Observing high memory usage of Aerospike Server while performing UDF operations via aerospike golang client.
After every execution of the udf function from client, memory keeps on increasing and ultimately the aerospike crashes after memory has exhausted.
Methods already tried
- set “cache-enabled” property of “mod-lua” in config to “false” - didn’t help.
- tried using predicate filtering (deprecated in latest aerospike version) instead of filter expression - didn’t help.
- Tried with an empty udf function as well to eliminate the possibility of memory leak via udf function - didn’t help.
- If I just query data (using client method “Query”) instead of executing udf function to delete them, memory isn’t impacted.
Steps to replicate -
- Use filter expression and filter for a bin value.
- Execute function “ExecuteUDF” of aerospike go client with the above filter while passing udf function to execute - “invalidate” (code mentioned below).
Aerospike Memory stats
Note: all the memory snapshots are taken while there is no external traffic to the aerospike instance except for the script given below which is used for testing this.
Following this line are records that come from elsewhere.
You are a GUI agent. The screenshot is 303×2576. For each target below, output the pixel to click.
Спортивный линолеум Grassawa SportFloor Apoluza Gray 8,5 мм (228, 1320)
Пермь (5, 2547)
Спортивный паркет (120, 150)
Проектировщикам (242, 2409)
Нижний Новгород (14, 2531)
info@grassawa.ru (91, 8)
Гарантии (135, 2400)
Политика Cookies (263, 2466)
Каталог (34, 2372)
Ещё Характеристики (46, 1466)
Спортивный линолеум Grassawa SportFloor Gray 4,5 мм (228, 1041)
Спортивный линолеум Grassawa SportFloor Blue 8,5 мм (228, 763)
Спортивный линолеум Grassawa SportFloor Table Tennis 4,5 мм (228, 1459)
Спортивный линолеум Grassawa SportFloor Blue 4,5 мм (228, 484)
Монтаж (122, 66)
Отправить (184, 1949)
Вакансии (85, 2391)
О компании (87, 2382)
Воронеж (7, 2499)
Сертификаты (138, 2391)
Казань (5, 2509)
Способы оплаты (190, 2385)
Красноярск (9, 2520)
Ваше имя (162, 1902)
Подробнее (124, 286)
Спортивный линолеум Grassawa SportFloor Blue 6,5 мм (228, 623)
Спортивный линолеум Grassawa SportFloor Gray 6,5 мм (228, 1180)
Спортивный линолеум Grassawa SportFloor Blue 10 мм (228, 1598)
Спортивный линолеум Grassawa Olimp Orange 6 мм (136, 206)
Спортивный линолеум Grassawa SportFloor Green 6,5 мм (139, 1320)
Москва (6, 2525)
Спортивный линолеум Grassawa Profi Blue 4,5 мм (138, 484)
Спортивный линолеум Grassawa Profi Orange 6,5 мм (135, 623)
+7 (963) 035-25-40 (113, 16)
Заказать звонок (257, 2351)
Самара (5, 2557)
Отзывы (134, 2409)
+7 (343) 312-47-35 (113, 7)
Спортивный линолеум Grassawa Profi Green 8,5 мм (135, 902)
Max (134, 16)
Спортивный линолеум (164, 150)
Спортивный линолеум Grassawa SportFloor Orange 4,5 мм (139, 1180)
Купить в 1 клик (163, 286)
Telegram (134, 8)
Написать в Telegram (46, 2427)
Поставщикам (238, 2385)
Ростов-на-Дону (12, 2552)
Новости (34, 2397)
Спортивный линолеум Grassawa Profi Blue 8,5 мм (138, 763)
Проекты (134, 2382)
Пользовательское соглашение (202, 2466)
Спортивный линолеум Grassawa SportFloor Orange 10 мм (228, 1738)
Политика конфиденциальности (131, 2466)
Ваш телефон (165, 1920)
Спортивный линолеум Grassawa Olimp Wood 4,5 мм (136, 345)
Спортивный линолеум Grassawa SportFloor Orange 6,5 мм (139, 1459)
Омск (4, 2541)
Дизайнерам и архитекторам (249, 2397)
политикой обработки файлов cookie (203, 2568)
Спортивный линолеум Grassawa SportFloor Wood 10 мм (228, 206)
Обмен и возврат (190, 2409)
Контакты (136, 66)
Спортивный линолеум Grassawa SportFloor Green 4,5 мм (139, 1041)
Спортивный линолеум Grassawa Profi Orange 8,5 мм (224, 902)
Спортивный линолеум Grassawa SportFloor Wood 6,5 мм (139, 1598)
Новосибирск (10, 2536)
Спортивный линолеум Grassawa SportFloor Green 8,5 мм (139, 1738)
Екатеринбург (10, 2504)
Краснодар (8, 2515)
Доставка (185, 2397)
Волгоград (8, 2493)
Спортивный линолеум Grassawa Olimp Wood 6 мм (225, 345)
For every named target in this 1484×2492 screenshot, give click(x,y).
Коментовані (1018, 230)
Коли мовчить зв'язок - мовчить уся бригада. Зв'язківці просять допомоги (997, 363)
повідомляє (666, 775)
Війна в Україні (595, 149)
Command used - asadm -e “show stat” | grep mem
- Initial details before executing any query from client
memory_data_bytes|0
cluster_is_member |true
system_free_mem_pct |98
high-water-memory-pct |90
memory-size |4294967296
memory_free_pct |99
memory_used_bytes |19226816
memory_used_data_bytes |0
memory_used_index_bytes |19226816
memory_used_sindex_bytes |0
storage-engine.data-in-memory |false
xmem_id |0
- After running below code once (observation - system_free_mem_pct has reduced)
memory_data_bytes|0
cluster_is_member |true
system_free_mem_pct |79
high-water-memory-pct |90
memory-size |4294967296
memory_free_pct |99
memory_used_bytes |19226752
memory_used_data_bytes |0
memory_used_index_bytes |19226752
memory_used_sindex_bytes |0
storage-engine.data-in-memory |false
xmem_id |0
- After running below code once again (observation - system_free_mem_pct has reduced further)
memory_data_bytes|0
cluster_is_member |true
system_free_mem_pct |60
high-water-memory-pct |90
memory-size |4294967296
memory_free_pct |99
memory_used_bytes |19226752
memory_used_data_bytes |0
memory_used_index_bytes |19226752
memory_used_sindex_bytes |0
storage-engine.data-in-memory |false
xmem_id |0
- After restarting aerospike (its back to the initial state mentioned in #1)
memory_data_bytes|0
cluster_is_member |true
system_free_mem_pct |98
high-water-memory-pct |90
memory-size |4294967296
memory_free_pct |99
memory_used_bytes |19226816
memory_used_data_bytes |0
memory_used_index_bytes |19226816
memory_used_sindex_bytes |0
storage-engine.data-in-memory |false
xmem_id |0
Client code
Objective of this code - delete record where “abc” = “pqr9999” (“abc” is bin name here)
package main
import (
"fmt"
aero "github.com/aerospike/aerospike-client-go"
"time"
)
func getClient() (*aero.Client, error) {
policy := aero.ClientPolicy{
Timeout: 20 * time.Second,
IdleTimeout: 50 * time.Second,
ConnectionQueueSize: 100,
MinConnectionsPerNode: 50,
}
return aero.NewClientWithPolicy(&policy, "<ip>", 3000)
}
func aeroDelete(client *aero.Client) error {
ns := "test-ssd"
set := "default_set"
stm := aero.NewStatement(ns, set)
queryPolicy := aero.NewQueryPolicy()
queryPolicy.FilterExpression = aero.ExpEq(
aero.ExpStringBin("abc"),
aero.ExpStringVal("pqr9999"),
)
task, err := client.ExecuteUDF(queryPolicy, stm, "delrec", "invalidate")
if err == nil {
for err := range task.OnComplete() {
if err != nil {
return err
}
}
} else {
return err
}
return nil
}
func main() {
client, err := getClient()
if err == nil {
err = aeroDelete(client)
}
if err != nil {
fmt.Println("error: ", err)
}
fmt.Println("done")
}
UDF function definition
function invalidate(rec)
aerospike:remove(rec)
end
Aerospike instance details -
- Aerospike server version - 5.5.0.3
- Aerospike client (golang) version - 4.5.2
- Single Node aerospike
- All bins are non-indexed
- Having single namespace - “test-ssd” which has a single set “default_set” having “300419” objects
Config file
service {
user root
group root
batch-max-buffers-per-queue 512
migrate-max-num-incoming 5
migrate-threads 1
paxos-single-replica-limit 1
proto-fd-idle-ms 70000
proto-fd-max 100000
}
namespace test-ssd {
memory-size 4G
allow-ttl-without-nsup true
default-ttl 30D
high-water-disk-pct 80
high-water-memory-pct 90
nsup-period 120
replication-factor 2
stop-writes-pct 100
storage-engine device {
defrag-lwm-pct 50
device /dev/nvme0n1p1 /dev/sdb
max-write-cache 128M
read-page-cache true
write-block-size 1M
}
background-scan-max-rps 100000
}
Can someone help with this please?